June 2, 2014 by middleearthnj
As much as kids look forward to summer, a recent survey shows that the majority of teens expect to be bored. And, bored teens spell trouble because they are more likely to engage in risky behaviors. Wouldn’t it be better if your teen could be engaged in activities that would actually improve their skills, broaden their horizons, and fill out their resume for college applications? There is a way – internships and community service programs!
Many people think getting a summer job is the perfect resume-builder for teens, and in many ways, it is. Any work experience builds employment skills! However, there is a difference between flipping burgers at McDonald’s and an internship at the local law firm. Surveys show that colleges and future employers look for motivated, well-rounded individuals who are thinking about their future. They like candidates who push themselves or pursue genuine interests.
Many internships are unpaid, and clearly, community service is as well, but the benefits are substantial. While your teen may miss their spending money (and you may, too), they will be investing in their future success.
Internships. Summer internships for high school students are designed to provide valuable on-the-job experience for young people and help them figure out what direction they want to take in life. The experience lets students explore possible career fields. If the student does a great job, the company may very well hire them. Your teen can search for internships online: http://www.internships.com/.

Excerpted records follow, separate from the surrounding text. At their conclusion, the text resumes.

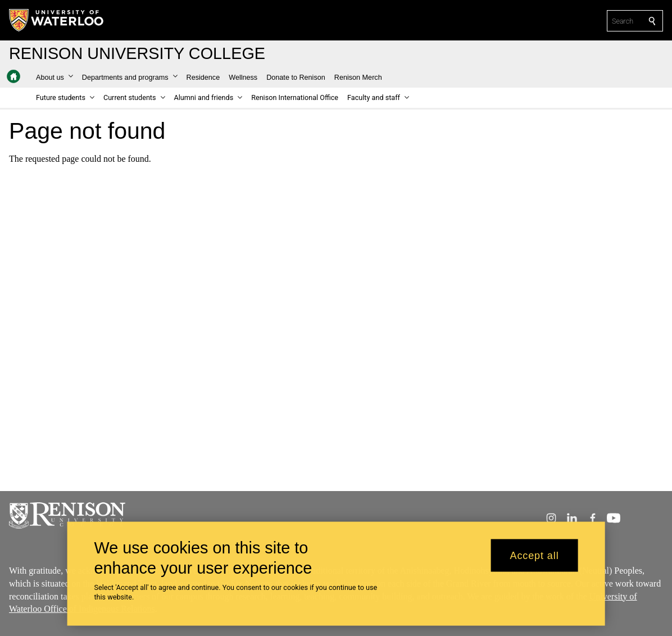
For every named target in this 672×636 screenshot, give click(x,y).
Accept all (534, 561)
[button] (55, 78)
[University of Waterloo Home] (57, 20)
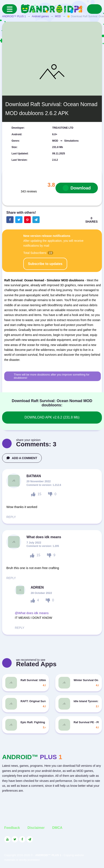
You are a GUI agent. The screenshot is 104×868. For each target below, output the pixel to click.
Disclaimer (36, 828)
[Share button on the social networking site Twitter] (19, 220)
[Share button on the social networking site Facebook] (10, 220)
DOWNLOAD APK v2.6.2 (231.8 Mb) (52, 417)
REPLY (11, 517)
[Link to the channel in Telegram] (30, 839)
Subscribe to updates (45, 264)
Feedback (12, 828)
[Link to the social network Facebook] (22, 839)
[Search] (94, 9)
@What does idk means (32, 613)
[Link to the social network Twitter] (15, 839)
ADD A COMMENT (22, 458)
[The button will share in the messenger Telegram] (36, 220)
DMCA (57, 828)
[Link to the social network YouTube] (7, 839)
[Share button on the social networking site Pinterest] (28, 220)
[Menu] (9, 9)
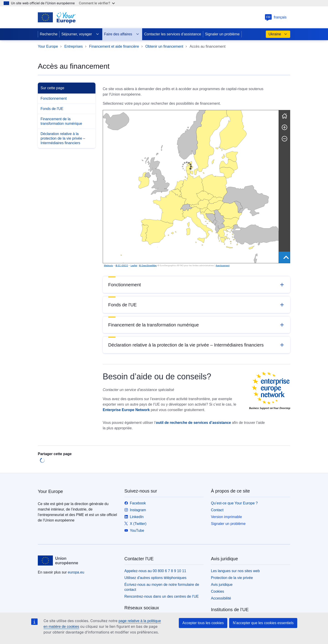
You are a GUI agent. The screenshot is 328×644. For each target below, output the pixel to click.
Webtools (108, 266)
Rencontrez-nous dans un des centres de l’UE (162, 596)
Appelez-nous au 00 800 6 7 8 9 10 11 (155, 571)
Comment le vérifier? (97, 3)
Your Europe (48, 46)
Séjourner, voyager (80, 34)
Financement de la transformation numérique (61, 121)
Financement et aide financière (114, 46)
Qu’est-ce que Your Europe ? (234, 503)
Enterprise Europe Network (126, 410)
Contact (217, 510)
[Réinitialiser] (285, 116)
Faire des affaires (122, 34)
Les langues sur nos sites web (235, 571)
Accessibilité (221, 598)
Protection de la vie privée (232, 578)
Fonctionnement (53, 98)
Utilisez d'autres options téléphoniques (155, 578)
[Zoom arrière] (285, 139)
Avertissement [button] (139, 266)
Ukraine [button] (278, 34)
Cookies (217, 591)
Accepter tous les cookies (203, 623)
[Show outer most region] (286, 257)
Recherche (49, 34)
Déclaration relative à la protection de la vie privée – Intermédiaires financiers (63, 138)
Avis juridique (222, 584)
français (276, 17)
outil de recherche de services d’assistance (193, 422)
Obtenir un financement (164, 46)
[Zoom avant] (285, 127)
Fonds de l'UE (52, 109)
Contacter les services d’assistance (173, 34)
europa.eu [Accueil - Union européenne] (76, 572)
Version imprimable (226, 517)
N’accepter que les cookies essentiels (263, 623)
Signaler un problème (222, 34)
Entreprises (73, 46)
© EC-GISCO (122, 266)
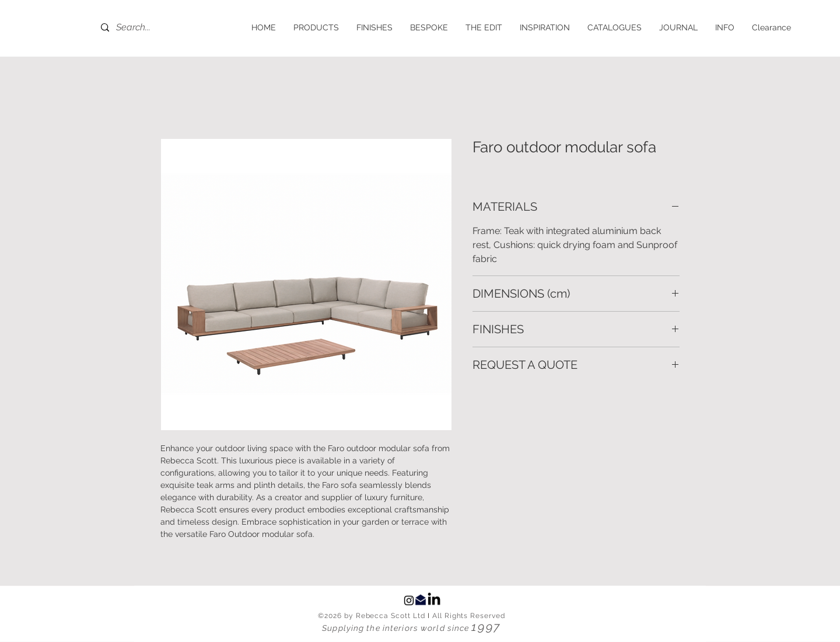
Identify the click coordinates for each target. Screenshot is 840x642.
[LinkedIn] (434, 599)
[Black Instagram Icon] (409, 601)
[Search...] (156, 27)
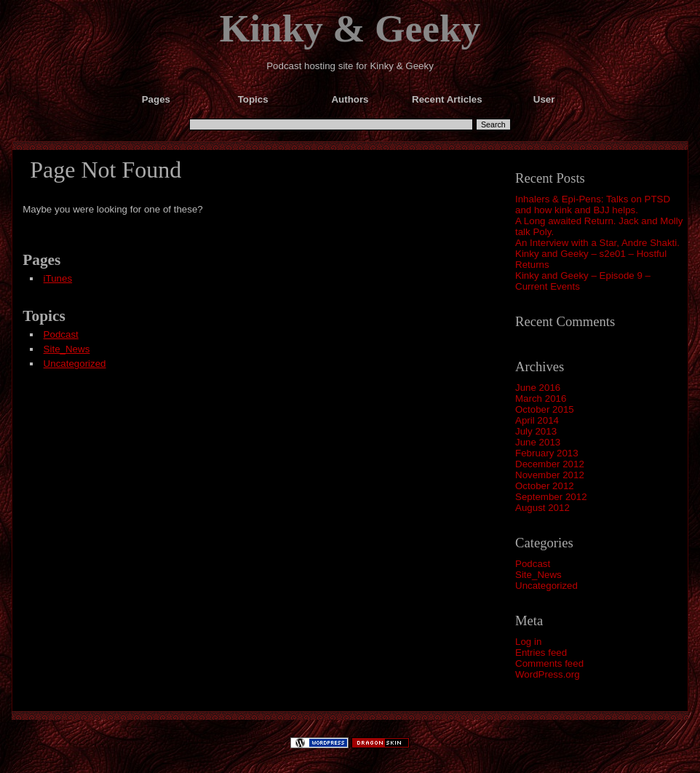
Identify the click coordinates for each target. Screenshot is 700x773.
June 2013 (538, 442)
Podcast (533, 563)
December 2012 (549, 464)
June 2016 (538, 387)
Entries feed (541, 652)
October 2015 (544, 409)
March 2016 (541, 398)
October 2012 (544, 485)
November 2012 (549, 475)
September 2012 (551, 496)
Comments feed (549, 663)
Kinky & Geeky (350, 28)
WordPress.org (547, 674)
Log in (528, 641)
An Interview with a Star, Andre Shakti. (597, 242)
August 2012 (542, 507)
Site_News (538, 574)
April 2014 (537, 420)
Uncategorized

Community Service. Volunteerism is an important admissions factor for colleges. If you want your teen to stay local, talk to them about their interests and help them connect with a nonprofit. Local options include animal shelters, halfway houses, nursing homes, homeless shelters, soup kitchens or programs for young children. If you are willing to allow your teen to travel, summer service programs are an excellent option. Many summer service programs for teens are based in impoverished or rural US areas and third world countries, and will vary in size from 12 – 25 students. Service in these sorts of programs typically involves remodeling of living quarters, teaching, constructing a school, caring for animals, or environmental projects. If they are in another country, they get the added benefit of language immersion. Community service gives teens a sense of purpose, self-confidence, gratitude, and personal responsibility. It’s important that your teen pick something that they really care about for two reasons. First, they will enjoy the experience much more and get more out of it. Second, many colleges require an essay and look favorably on a candidate that can talk about their volunteer experience with passion.
Parents should help their teens find service opportunities or internships in an area of interest. If your child wants to be a teacher, maybe a camp counselor would be up their alley. If they want to work with animals, volunteering at the local SPCA would be great experience. If your teen wants to excel in the world of business, they should intern at a local company. These experiences will improve their resume, but more importantly will help them decide their future path in life.